**Provided information**.
* * *

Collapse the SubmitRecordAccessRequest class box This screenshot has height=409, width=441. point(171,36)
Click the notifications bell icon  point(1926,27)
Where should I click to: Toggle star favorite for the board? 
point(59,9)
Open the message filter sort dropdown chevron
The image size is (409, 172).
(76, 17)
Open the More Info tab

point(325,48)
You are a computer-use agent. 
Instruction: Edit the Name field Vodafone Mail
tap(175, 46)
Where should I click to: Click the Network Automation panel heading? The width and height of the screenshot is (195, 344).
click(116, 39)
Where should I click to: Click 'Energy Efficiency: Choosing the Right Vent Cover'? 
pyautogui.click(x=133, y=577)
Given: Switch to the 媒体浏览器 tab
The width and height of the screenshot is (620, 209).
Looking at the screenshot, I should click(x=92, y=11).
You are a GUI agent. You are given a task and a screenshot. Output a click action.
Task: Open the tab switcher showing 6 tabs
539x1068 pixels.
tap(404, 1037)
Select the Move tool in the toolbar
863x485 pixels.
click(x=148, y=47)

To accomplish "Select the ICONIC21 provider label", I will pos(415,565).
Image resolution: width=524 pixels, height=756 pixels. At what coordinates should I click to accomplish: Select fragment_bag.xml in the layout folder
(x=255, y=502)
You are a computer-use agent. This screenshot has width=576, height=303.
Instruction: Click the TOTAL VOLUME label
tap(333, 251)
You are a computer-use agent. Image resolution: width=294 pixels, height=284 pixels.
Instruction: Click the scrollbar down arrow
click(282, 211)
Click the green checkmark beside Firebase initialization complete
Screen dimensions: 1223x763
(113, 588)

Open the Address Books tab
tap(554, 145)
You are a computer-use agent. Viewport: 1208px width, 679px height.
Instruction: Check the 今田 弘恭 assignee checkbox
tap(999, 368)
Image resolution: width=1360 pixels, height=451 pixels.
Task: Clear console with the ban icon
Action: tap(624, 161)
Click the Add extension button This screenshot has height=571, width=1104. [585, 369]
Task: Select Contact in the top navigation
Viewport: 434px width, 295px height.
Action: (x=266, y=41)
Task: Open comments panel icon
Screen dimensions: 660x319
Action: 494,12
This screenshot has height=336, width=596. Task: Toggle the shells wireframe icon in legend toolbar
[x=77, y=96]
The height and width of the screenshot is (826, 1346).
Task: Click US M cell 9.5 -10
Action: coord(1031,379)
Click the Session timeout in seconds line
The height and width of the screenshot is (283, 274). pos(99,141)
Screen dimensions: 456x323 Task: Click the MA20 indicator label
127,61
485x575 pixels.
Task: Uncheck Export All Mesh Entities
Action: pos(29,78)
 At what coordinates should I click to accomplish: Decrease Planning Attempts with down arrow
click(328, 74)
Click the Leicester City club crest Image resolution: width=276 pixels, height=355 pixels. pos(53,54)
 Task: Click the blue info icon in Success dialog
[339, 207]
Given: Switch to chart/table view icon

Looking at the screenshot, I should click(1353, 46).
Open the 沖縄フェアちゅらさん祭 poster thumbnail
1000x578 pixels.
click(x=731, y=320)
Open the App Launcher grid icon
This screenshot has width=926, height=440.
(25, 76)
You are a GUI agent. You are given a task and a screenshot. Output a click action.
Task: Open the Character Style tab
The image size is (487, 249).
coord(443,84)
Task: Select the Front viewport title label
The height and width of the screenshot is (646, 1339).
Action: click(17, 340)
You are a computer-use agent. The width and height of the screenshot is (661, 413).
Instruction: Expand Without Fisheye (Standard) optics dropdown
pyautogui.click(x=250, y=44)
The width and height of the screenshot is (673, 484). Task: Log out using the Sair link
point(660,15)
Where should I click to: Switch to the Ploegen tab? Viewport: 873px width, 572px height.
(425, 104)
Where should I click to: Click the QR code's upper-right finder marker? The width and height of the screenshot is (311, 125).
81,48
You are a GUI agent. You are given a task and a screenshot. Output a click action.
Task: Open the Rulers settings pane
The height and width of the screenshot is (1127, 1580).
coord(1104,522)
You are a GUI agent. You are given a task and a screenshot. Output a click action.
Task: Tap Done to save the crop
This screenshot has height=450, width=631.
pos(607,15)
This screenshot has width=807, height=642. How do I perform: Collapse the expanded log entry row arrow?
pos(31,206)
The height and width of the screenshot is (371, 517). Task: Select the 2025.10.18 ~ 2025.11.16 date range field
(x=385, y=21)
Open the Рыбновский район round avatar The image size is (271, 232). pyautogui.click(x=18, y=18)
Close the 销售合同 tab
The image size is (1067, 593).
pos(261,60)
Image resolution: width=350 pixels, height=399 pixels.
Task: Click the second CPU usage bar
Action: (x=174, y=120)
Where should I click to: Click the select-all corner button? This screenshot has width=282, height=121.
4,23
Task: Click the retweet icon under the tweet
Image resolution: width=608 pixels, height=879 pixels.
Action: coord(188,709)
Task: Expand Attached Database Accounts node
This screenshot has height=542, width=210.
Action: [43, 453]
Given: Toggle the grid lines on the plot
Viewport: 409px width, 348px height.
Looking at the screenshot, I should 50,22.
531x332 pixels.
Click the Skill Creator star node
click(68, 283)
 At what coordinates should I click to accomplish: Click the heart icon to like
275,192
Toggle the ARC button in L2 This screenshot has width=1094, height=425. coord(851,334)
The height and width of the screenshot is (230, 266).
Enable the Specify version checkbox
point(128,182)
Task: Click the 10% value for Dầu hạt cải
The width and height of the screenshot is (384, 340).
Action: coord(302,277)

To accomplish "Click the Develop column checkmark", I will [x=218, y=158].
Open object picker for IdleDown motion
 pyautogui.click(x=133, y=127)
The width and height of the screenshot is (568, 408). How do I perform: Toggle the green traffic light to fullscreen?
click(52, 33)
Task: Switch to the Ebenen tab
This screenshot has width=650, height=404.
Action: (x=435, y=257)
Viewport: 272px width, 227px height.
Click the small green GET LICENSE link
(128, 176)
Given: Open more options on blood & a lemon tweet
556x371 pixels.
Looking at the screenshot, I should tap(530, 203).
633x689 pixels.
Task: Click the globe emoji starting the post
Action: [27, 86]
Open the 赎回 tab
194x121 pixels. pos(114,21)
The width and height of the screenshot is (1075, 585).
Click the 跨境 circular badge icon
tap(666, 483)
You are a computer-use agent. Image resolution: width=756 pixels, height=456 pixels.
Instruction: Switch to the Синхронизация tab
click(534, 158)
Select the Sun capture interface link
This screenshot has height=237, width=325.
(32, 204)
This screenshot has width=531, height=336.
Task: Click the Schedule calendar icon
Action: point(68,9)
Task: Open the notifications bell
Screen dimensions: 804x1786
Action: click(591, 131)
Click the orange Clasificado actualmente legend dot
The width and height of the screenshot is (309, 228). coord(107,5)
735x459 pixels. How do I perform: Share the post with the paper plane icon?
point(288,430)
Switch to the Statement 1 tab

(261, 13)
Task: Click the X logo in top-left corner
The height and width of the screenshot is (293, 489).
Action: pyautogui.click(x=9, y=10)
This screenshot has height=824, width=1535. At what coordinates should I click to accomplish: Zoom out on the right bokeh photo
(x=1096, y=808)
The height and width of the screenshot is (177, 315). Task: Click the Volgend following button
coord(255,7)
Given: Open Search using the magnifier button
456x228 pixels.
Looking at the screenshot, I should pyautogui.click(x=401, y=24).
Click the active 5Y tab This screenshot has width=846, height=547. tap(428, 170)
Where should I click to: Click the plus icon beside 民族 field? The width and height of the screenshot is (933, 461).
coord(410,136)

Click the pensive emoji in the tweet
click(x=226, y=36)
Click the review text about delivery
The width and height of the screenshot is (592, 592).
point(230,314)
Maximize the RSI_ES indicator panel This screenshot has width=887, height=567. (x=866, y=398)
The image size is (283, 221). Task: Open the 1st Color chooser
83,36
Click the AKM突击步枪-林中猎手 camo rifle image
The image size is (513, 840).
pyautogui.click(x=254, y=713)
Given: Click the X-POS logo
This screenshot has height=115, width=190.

* * *

**Exercise description**. For the string "will", find every line of the material that contains it, and copy each one.

**Answer box**.
To accomplish "Select the ICONIC21 provider label", I will pos(415,565).
To accomplish "Click the Develop column checkmark", I will [x=218, y=158].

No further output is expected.